UXO survey and clearance operations in Kuwait
SafeLane is working to support the Kuwait National Development Plan, remediating unexploded ordnance contaminated land to enable the development of housing.
Background to clearance operations in Kuwait
During the Gulf War, from August 1990 to February 1991, a large part of Kuwait became affected by unexploded ordnance (UXO).
In addition to ordnance used by occupying Iraqi troops, the coalition forces dropped a vast amount of cluster bombs and other ammunition in their efforts to assist liberation.
While the subsequent Integrated Mine Action program, championed by the Kuwaiti government, has done much to alleviate this issue of contaminated land, the scale of the problem and the challenging environmental conditions means that extreme caution must be taken during any construction activities to this day.
Supporting The Kuwait National Development Plan
The State of Kuwait has a very high existing demand for housing for its citizens – and this demand is increasing.

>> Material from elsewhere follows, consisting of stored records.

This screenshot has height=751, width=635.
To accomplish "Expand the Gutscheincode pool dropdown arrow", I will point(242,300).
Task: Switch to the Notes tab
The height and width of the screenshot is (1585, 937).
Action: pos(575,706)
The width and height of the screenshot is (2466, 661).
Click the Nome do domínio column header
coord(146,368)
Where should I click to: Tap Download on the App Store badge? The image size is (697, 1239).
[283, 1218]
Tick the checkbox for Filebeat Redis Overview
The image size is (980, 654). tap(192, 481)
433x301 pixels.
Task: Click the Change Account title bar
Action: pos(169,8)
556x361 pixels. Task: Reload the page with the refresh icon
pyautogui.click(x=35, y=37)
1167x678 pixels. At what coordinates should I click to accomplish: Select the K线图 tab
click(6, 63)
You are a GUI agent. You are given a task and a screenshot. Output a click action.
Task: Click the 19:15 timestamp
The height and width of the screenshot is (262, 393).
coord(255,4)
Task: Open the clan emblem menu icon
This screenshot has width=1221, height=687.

The Kuwait National Development Plan, and the last revision of the development and modernisation of the State of Kuwait, states the need to resettle around 2.6 million people outside the current metropolitan area by 2030.
One of the initiatives to address this need is the construction of a new city in Al Mutlaa. This is about a 30 min drive north of Kuwait City.
28,288 family homes will be built within the housing project spread over 12 neighbourhoods. The development is taking place across 40 km2 of land – which is potentially contaminated by explosive remnants of war (ERW).
UXO survey and clearance project details
SafeLane Global commenced a 12-month UXO survey and clearance project in March 2019.
The work conducted by SafeLane will directly benefit and ensure the safety of over 170,000 individual citizens.
SafeLane is using a combination of techniques to safely locate and remove unexploded ordnance from the area.
A sample of techniques and equipment is illustrated in these images and video which were captured during training.
The video shows the push-cart magnetometer system that’s used for the detection of ferromagnetic objects – such as unexploded ordnance. The carrier can be fitted with up to 5 vertically placed probes. For flexible data logging, a rugged and waterproof personal digital assistant (PDA) is being used.